## INPUT
■ ■ ■ ■ ■

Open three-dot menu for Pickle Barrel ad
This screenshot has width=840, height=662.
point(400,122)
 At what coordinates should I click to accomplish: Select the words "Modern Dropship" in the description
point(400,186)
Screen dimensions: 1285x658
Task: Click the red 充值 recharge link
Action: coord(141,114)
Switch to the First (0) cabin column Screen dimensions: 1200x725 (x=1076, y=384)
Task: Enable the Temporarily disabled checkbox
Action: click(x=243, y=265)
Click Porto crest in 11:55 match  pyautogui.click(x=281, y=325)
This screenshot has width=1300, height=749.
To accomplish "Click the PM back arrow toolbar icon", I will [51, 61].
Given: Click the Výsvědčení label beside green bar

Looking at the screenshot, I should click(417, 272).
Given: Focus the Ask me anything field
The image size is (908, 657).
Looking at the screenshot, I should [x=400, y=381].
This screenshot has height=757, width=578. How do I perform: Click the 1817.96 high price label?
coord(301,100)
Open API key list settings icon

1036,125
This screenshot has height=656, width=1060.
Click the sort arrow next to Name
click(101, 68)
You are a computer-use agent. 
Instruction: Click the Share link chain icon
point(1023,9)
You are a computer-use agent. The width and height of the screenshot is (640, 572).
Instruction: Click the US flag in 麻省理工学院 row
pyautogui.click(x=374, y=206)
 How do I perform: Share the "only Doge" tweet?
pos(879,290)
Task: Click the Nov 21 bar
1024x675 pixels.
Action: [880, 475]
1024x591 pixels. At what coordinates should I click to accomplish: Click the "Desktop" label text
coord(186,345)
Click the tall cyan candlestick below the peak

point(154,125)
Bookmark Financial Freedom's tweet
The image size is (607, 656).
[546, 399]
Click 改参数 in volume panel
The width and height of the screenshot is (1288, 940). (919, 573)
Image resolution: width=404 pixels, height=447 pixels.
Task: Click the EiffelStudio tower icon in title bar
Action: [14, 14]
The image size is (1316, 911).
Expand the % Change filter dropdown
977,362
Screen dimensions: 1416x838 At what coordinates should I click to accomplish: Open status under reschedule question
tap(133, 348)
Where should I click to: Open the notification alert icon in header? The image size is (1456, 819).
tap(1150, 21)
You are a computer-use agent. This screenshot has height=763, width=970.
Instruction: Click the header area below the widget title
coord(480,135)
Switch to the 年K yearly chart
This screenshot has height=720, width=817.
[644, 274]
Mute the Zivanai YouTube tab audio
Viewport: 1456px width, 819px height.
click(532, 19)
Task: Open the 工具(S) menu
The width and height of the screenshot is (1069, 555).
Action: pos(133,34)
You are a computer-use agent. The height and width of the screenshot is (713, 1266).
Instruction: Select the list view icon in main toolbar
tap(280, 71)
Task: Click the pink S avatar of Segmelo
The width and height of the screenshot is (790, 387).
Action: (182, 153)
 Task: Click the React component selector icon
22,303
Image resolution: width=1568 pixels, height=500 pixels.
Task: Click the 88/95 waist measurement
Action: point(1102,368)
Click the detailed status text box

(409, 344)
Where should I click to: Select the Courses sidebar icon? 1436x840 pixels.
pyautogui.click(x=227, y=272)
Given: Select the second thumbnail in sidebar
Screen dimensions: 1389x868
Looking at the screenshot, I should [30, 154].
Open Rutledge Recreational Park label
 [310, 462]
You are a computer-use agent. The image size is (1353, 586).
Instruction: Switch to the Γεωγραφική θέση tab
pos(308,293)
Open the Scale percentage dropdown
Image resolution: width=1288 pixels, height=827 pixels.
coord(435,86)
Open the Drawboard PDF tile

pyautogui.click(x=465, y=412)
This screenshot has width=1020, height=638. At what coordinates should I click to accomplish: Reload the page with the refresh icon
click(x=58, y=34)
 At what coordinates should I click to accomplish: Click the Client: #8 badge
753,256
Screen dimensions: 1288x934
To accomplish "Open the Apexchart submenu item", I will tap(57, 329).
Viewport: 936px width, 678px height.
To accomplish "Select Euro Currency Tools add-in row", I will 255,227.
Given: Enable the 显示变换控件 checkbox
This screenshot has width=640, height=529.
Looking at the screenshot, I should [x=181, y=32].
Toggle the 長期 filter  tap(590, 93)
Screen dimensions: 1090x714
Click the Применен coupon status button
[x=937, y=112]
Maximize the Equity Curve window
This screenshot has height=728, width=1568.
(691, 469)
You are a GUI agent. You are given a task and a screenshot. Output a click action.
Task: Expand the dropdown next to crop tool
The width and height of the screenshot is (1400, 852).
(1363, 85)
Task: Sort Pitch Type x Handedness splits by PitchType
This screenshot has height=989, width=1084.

■ ■ ■ ■ ■

## WHAT IS BEING ASKED
Output the rows above as a Markdown table with two columns, No. and Text. Number each row in No., put its text in Text, and leave out blank rows.

## COMPLETE ANSWER
| No. | Text |
|---|---|
| 1 | Open three-dot menu for Pickle Barrel ad |
| 2 | This screenshot has width=840, height=662. |
| 3 | point(400,122) |
| 4 |  At what coordinates should I click to accomplish: Select the words "Modern Dropship" in the description |
| 5 | point(400,186) |
| 6 | Screen dimensions: 1285x658 |
| 7 | Task: Click the red 充值 recharge link |
| 8 | Action: coord(141,114) |
| 9 | Switch to the First (0) cabin column Screen dimensions: 1200x725 (x=1076, y=384) |
| 10 | Task: Enable the Temporarily disabled checkbox |
| 11 | Action: click(x=243, y=265) |
| 12 | Click Porto crest in 11:55 match  pyautogui.click(x=281, y=325) |
| 13 | This screenshot has width=1300, height=749. |
| 14 | To accomplish "Click the PM back arrow toolbar icon", I will [51, 61]. |
| 15 | Given: Click the Výsvědčení label beside green bar |
| 16 | Looking at the screenshot, I should click(417, 272). |
| 17 | Given: Focus the Ask me anything field |
| 18 | The image size is (908, 657). |
| 19 | Looking at the screenshot, I should [x=400, y=381]. |
| 20 | This screenshot has height=757, width=578. How do I perform: Click the 1817.96 high price label? |
| 21 | coord(301,100) |
| 22 | Open API key list settings icon |
| 23 | 1036,125 |
| 24 | This screenshot has height=656, width=1060. |
| 25 | Click the sort arrow next to Name |
| 26 | click(101, 68) |
| 27 | You are a computer-use agent.  |
| 28 | Instruction: Click the Share link chain icon |
| 29 | point(1023,9) |
| 30 | You are a computer-use agent. The width and height of the screenshot is (640, 572). |
| 31 | Instruction: Click the US flag in 麻省理工学院 row |
| 32 | pyautogui.click(x=374, y=206) |
| 33 |  How do I perform: Share the "only Doge" tweet? |
| 34 | pos(879,290) |
| 35 | Task: Click the Nov 21 bar |
| 36 | 1024x675 pixels. |
| 37 | Action: [880, 475] |
| 38 | 1024x591 pixels. At what coordinates should I click to accomplish: Click the "Desktop" label text |
| 39 | coord(186,345) |
| 40 | Click the tall cyan candlestick below the peak |
| 41 | point(154,125) |
| 42 | Bookmark Financial Freedom's tweet |
| 43 | The image size is (607, 656). |
| 44 | [546, 399] |
| 45 | Click 改参数 in volume panel |
| 46 | The width and height of the screenshot is (1288, 940). (919, 573) |
| 47 | Image resolution: width=404 pixels, height=447 pixels. |
| 48 | Task: Click the EiffelStudio tower icon in title bar |
| 49 | Action: [14, 14] |
| 50 | The image size is (1316, 911). |
| 51 | Expand the % Change filter dropdown |
| 52 | 977,362 |
| 53 | Screen dimensions: 1416x838 At what coordinates should I click to accomplish: Open status under reschedule question |
| 54 | tap(133, 348) |
| 55 | Where should I click to: Open the notification alert icon in header? The image size is (1456, 819). |
| 56 | tap(1150, 21) |
| 57 | You are a computer-use agent. This screenshot has height=763, width=970. |
| 58 | Instruction: Click the header area below the widget title |
| 59 | coord(480,135) |
| 60 | Switch to the 年K yearly chart |
| 61 | This screenshot has height=720, width=817. |
| 62 | [644, 274] |
| 63 | Mute the Zivanai YouTube tab audio |
| 64 | Viewport: 1456px width, 819px height. |
| 65 | click(532, 19) |
| 66 | Task: Open the 工具(S) menu |
| 67 | The width and height of the screenshot is (1069, 555). |
| 68 | Action: pos(133,34) |
| 69 | You are a computer-use agent. The height and width of the screenshot is (713, 1266). |
| 70 | Instruction: Select the list view icon in main toolbar |
| 71 | tap(280, 71) |
| 72 | Task: Click the pink S avatar of Segmelo |
| 73 | The width and height of the screenshot is (790, 387). |
| 74 | Action: (182, 153) |
| 75 |  Task: Click the React component selector icon |
| 76 | 22,303 |
| 77 | Image resolution: width=1568 pixels, height=500 pixels. |
| 78 | Task: Click the 88/95 waist measurement |
| 79 | Action: point(1102,368) |
| 80 | Click the detailed status text box |
| 81 | (409, 344) |
| 82 | Where should I click to: Select the Courses sidebar icon? 1436x840 pixels. |
| 83 | pyautogui.click(x=227, y=272) |
| 84 | Given: Select the second thumbnail in sidebar |
| 85 | Screen dimensions: 1389x868 |
| 86 | Looking at the screenshot, I should [30, 154]. |
| 87 | Open Rutledge Recreational Park label |
| 88 |  [310, 462] |
| 89 | You are a computer-use agent. The image size is (1353, 586). |
| 90 | Instruction: Switch to the Γεωγραφική θέση tab |
| 91 | pos(308,293) |
| 92 | Open the Scale percentage dropdown |
| 93 | Image resolution: width=1288 pixels, height=827 pixels. |
| 94 | coord(435,86) |
| 95 | Open the Drawboard PDF tile |
| 96 | pyautogui.click(x=465, y=412) |
| 97 | This screenshot has width=1020, height=638. At what coordinates should I click to accomplish: Reload the page with the refresh icon |
| 98 | click(x=58, y=34) |
| 99 |  At what coordinates should I click to accomplish: Click the Client: #8 badge |
| 100 | 753,256 |
| 101 | Screen dimensions: 1288x934 |
| 102 | To accomplish "Open the Apexchart submenu item", I will tap(57, 329). |
| 103 | Viewport: 936px width, 678px height. |
| 104 | To accomplish "Select Euro Currency Tools add-in row", I will 255,227. |
| 105 | Given: Enable the 显示变换控件 checkbox |
| 106 | This screenshot has width=640, height=529. |
| 107 | Looking at the screenshot, I should [x=181, y=32]. |
| 108 | Toggle the 長期 filter  tap(590, 93) |
| 109 | Screen dimensions: 1090x714 |
| 110 | Click the Применен coupon status button |
| 111 | [x=937, y=112] |
| 112 | Maximize the Equity Curve window |
| 113 | This screenshot has height=728, width=1568. |
| 114 | (691, 469) |
| 115 | You are a GUI agent. You are given a task and a screenshot. Output a click action. |
| 116 | Task: Expand the dropdown next to crop tool |
| 117 | The width and height of the screenshot is (1400, 852). |
| 118 | (1363, 85) |
| 119 | Task: Sort Pitch Type x Handedness splits by PitchType |
| 120 | This screenshot has height=989, width=1084. |